Document excerpt:
Wyeth, the US drugs group that employs about 2,000 people in the Republic, yesterday defended its women's hormone replacement franchise, stressing it continued to be a broad, strong firm not reliant on one drug.
Earlier this month, a Women's Health Initiative study showed an increased risk of breast cancer, stroke and heart attacks from taking Wyeth's Prempro combination hormone therapy over five years. Prempro has almost $1 billion (€1.01 billion) in annual sales and Premarin, Wyeth's other oestrogen product, has about another $1 billion in sales.
Wyeth said it was too early to gauge the damage and that it was cooperating on labelling changes with regulatory officials worldwide. Early estimates show prescriptions for Prempro were down 35 per cent.
Company executives said further studies were likely to be presented on hormone replacement therapy and that the treatment still benefited patients. Moreover, it said it would still have seen sales growth in the first half without Prempro due to its other products.

Records:
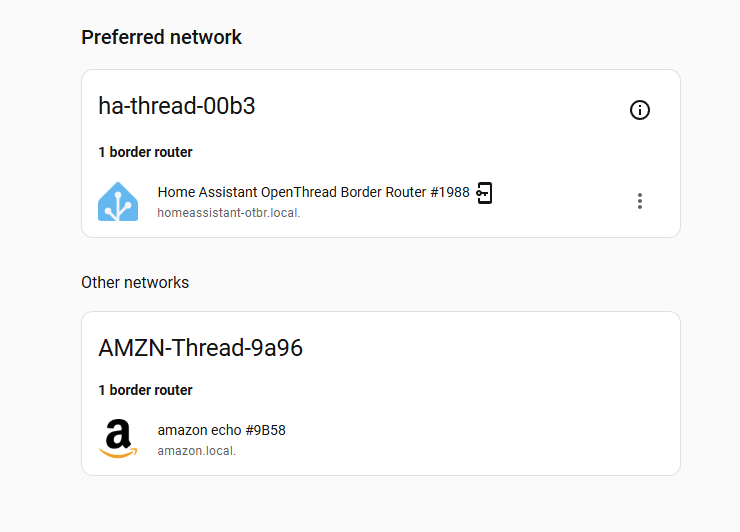740x532 pixels.
Task: Click the AMZN-Thread-9a96 network title
Action: click(200, 348)
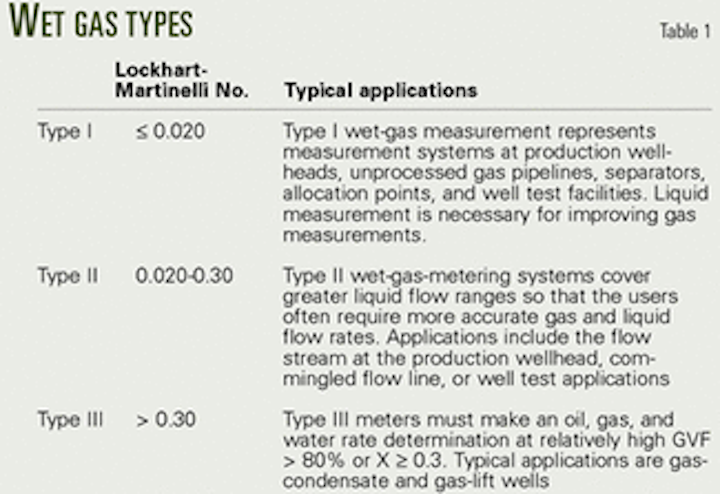Viewport: 720px width, 494px height.
Task: Select the "> 0.30" value cell
Action: (x=166, y=419)
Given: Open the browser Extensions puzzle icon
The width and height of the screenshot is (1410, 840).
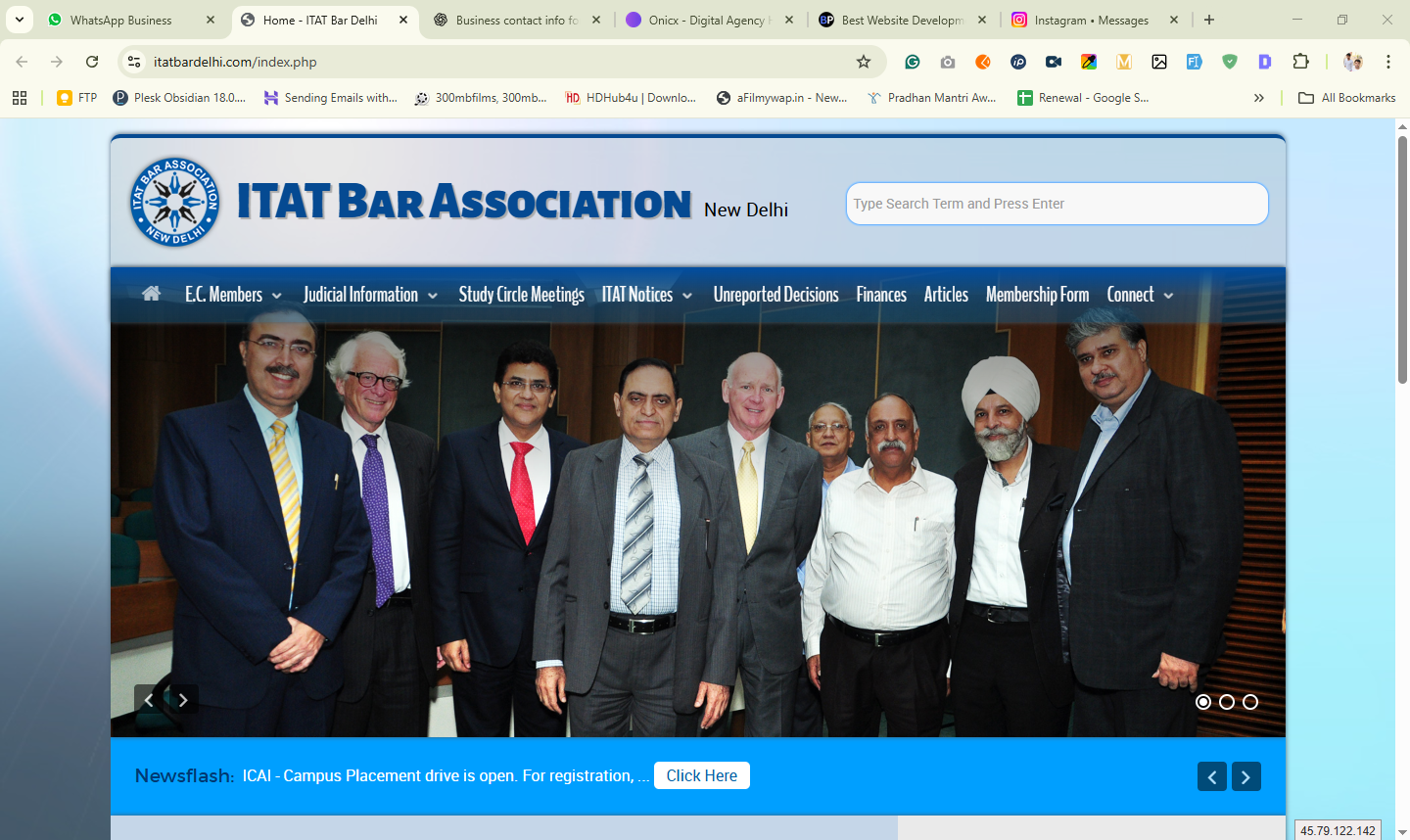Looking at the screenshot, I should tap(1300, 62).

Task 1:
Pull out the passage of the article about Wyeth's hormone replacement business word for word, starting with "Wyeth said it" and going on through "35 per cent.".
Task 2:
Continue the article about Wyeth's hormone replacement business, picking up right after its last sentence.

Response area 1:
Wyeth said it was too early to gauge the damage and that it was cooperating on labelling changes with regulatory officials worldwide. Early estimates show prescriptions for Prempro were down 35 per cent.

Response area 2:
It made no comment about the controversy over hazardous waste from its Newbridge, Co Kildare, plant that has resulted in the closure of farms on the Continent. Wyeth was expected to be one of the few stars in the quarter for the industry. It has few drugs in jeopardy of losing patent protection and several growing products.
The industry has seen intense scrutiny and falling share prices in a sector once seen as safe and defensive. Some issues looming over the industry include grassroots and political pressure for lower drug prices, a wave of key-drug patent expiries, few new drug discoveries and probes into manufacturing quality issues.
In the second quarter, Wyeth profits rose 26 per cent to $600 million, or 45 US cents per share, compared with $477 million, or 36 cents, last time. Sales increased 10 per cent to $3.5 billion.